Les députés souhaitent dédier au moins 30 % du budget lié au développement rural à des mesures environnementales et climatiques, et pas moins de 20 % des paiements directs à des programmes écologiques. Ces programmes écologiques volontaires devraient soutenir non seulement l’environnement, mais également le bien-être animal.

Enfin, le troisième et dernier paquet de mesures adoptées, modifiant le règlement sur le financement, la gestion et le suivi de la Pac, a été adopté lundi 8 avril.

Volet « réglement horizontal  » : Ce qu’ont voté les eurodéputés de la commission agriculture :

Réserve de crise financée en dehors du budget de la Pac

Les députés ont adopté l'idée de créer une réserve de crise agricole, financée  « en complément des paiements directs de la Pac et du financement lié au développement rural ». Cette réserve, dont « le but est d’aider les agriculteurs face à l’instabilité des prix ou du marché », devrait être dotée d'un budget initial de 400 M€, « alors que d’autres fonds pourraient être ajoutés chaque année ainsi que les fonds non utilisés des années précédentes, jusqu’à atteindre 1,5 Mds€ », selon les députés.

Si cette réserve de crise n'était pas suffisante, « le mécanisme dit de discipline financière, qui réduit les paiements directs aux agriculteurs, devrait être activé, mais seulement en mesure de dernier ressort et en excluant les 2000 premiers euros de paiements ».

Des sanctions plus sévères en cas de non-respect répété de règles européennes strictes

Les députés sont favorables à des sanctions plus fortes contre les agriculteurs bénéficiaires ne respectant pas, de façon répétée, les règles de la conditionnalité.  Ces exigences juridiques portent sur l’environnement, le bien-être animal ou la qualité alimentaire.  Ces sanctions plus sévères feraient perdre 10 % de leurs droits, contre 5 % à l’heure actuelle. « Les bénéficiaires perdraient à nouveau 15 % du montant auquel ils ont droit s’ils violent intentionnellement les règles. »
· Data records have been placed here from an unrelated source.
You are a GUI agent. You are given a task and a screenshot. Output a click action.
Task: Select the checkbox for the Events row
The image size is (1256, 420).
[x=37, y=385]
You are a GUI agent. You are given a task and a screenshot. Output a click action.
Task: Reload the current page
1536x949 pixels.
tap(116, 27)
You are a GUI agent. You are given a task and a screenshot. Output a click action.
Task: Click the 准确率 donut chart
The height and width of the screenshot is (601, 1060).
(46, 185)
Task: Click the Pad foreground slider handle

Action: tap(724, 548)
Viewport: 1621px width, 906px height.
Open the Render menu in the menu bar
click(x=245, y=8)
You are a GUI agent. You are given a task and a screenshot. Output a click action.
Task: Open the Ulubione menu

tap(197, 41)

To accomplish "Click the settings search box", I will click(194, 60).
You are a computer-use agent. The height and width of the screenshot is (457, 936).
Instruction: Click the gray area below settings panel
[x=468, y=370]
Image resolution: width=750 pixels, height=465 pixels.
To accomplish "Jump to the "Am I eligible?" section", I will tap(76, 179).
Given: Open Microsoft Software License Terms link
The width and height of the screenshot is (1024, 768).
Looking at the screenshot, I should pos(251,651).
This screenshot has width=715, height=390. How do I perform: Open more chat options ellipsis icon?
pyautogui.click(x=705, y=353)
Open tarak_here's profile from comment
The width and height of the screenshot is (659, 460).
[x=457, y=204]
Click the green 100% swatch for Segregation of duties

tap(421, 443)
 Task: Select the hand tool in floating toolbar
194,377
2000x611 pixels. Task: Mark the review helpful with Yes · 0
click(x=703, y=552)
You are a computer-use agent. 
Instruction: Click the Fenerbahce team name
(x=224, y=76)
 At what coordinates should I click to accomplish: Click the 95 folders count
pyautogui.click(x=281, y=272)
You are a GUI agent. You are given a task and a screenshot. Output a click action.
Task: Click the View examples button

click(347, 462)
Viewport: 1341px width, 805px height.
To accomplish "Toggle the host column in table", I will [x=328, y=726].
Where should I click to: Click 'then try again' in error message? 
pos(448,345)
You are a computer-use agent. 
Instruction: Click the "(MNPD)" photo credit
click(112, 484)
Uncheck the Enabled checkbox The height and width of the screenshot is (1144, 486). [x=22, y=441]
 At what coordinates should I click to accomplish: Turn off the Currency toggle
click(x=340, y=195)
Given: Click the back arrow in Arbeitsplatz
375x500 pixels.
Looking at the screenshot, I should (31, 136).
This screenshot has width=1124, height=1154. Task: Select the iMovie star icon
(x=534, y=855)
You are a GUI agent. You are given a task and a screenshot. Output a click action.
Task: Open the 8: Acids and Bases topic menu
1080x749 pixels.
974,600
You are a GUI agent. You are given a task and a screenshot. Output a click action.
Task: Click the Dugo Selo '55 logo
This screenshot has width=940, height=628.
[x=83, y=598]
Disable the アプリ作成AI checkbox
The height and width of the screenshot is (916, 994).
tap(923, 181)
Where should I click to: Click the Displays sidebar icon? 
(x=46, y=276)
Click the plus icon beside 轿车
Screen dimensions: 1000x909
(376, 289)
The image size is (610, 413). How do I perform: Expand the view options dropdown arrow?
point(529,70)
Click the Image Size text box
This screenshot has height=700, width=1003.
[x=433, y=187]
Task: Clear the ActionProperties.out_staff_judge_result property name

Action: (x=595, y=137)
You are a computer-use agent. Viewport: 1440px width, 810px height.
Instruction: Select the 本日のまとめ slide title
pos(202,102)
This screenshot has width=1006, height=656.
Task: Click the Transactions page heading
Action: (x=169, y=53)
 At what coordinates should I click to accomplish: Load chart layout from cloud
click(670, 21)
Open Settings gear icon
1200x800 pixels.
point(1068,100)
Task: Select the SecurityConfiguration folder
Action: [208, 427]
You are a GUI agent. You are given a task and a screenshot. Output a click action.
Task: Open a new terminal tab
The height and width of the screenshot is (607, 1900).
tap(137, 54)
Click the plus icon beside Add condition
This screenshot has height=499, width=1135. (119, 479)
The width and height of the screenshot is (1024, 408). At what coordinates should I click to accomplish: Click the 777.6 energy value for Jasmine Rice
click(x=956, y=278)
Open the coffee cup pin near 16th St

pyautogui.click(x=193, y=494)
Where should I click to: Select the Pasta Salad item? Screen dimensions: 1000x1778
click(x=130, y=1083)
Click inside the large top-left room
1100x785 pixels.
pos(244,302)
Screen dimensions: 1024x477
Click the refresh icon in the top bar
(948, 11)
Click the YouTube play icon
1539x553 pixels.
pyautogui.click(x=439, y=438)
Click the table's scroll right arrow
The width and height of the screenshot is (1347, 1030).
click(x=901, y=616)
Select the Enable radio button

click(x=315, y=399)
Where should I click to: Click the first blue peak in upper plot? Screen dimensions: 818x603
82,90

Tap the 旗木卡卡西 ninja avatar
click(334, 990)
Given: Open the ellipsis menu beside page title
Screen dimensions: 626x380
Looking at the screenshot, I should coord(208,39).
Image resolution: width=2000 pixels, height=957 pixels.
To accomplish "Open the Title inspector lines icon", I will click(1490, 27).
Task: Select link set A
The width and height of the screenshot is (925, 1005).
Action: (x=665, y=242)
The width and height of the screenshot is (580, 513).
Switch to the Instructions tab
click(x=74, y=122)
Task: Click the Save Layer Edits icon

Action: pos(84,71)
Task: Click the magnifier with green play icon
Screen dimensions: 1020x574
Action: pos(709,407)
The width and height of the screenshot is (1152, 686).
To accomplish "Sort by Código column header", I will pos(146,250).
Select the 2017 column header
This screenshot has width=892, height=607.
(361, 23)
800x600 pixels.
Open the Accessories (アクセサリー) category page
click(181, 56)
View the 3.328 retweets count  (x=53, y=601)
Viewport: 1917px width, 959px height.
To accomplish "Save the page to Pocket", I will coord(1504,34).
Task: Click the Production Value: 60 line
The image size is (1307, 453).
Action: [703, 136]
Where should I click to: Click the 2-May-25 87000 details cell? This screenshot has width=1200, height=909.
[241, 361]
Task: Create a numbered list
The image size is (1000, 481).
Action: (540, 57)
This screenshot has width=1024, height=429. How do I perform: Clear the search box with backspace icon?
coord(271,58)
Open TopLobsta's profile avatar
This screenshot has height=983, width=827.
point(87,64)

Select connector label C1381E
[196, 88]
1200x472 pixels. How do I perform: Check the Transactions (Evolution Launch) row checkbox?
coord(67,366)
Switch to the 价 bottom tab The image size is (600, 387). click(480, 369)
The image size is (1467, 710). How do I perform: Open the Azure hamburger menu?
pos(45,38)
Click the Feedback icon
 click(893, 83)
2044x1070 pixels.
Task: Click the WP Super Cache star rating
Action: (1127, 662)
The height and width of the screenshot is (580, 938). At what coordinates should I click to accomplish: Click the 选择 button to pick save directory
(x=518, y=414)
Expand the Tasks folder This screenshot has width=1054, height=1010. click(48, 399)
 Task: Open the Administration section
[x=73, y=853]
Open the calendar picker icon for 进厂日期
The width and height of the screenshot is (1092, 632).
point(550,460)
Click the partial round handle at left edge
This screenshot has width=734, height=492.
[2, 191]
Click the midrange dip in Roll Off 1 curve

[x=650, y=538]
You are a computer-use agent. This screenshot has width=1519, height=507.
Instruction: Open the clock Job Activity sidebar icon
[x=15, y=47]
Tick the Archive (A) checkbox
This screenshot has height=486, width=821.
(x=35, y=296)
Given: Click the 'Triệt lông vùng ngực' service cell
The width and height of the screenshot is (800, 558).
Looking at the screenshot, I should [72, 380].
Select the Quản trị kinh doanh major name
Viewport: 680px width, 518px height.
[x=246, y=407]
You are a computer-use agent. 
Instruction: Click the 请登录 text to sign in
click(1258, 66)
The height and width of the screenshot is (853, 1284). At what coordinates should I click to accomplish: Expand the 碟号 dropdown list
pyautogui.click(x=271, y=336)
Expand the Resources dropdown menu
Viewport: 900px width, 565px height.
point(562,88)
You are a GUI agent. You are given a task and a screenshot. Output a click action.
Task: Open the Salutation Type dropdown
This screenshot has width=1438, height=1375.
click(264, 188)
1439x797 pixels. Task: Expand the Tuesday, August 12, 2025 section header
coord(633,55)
Des contrôles moins nombreux des performances des États membres

Les députés ont approuvé le passage d'un système basé sur le contrôle du respect des règles détaillées par les bénéficiaires à un nouveau système basé sur les performances, axé sur l'obtention de résultats tels que définis dans les plans stratégiques nationaux. Afin d’éviter de surcharger les administrations nationales et les agriculteurs, les États membres devraient communiquer leurs résultats à la Commission européenne une fois tous les deux ans, et non chaque année tel que proposé.

« Si les systèmes de contrôle nationaux sont largement insuffisants, la Commission européenne devrait mener des vérifications sur place fondées sur les risques », ont ajouté les députés.

La réforme de la Pac désormais mise au placard

Les textes adoptés en commission de l’agriculture « doivent être examinés par le Parlement dans leur ensemble ». Cela ne sera possible qu’après les élections européennes des 23-26 mai.

Après le scrutin européen, qui ouvrira une nouvelle mandature avec des nouveaux eurodéputés, une nouvelle commission européenne, la Conférence des présidents – réunissant le Président du Parlement européen et les dirigeants des groupes politiques – pourra alors décider de présenter le texte en séance plénière. S’ils ne le font pas, les eurodéputés de la nouvelle commission de l’agriculture devront renouveler leurs propositions

« La réforme n’ira donc pas à son terme avant la fin de la mandature actuelle, ce qui signifie que les orientations votées aujourd’hui n’engageront en rien le prochain parlement », rappelle Angélique Delahaye, eurodéputée sortante et candidate pour un nouveau mandat sur la liste Les Républicains.

N.B : Article modifié, première publication le 03 avril 2019 à 9h46.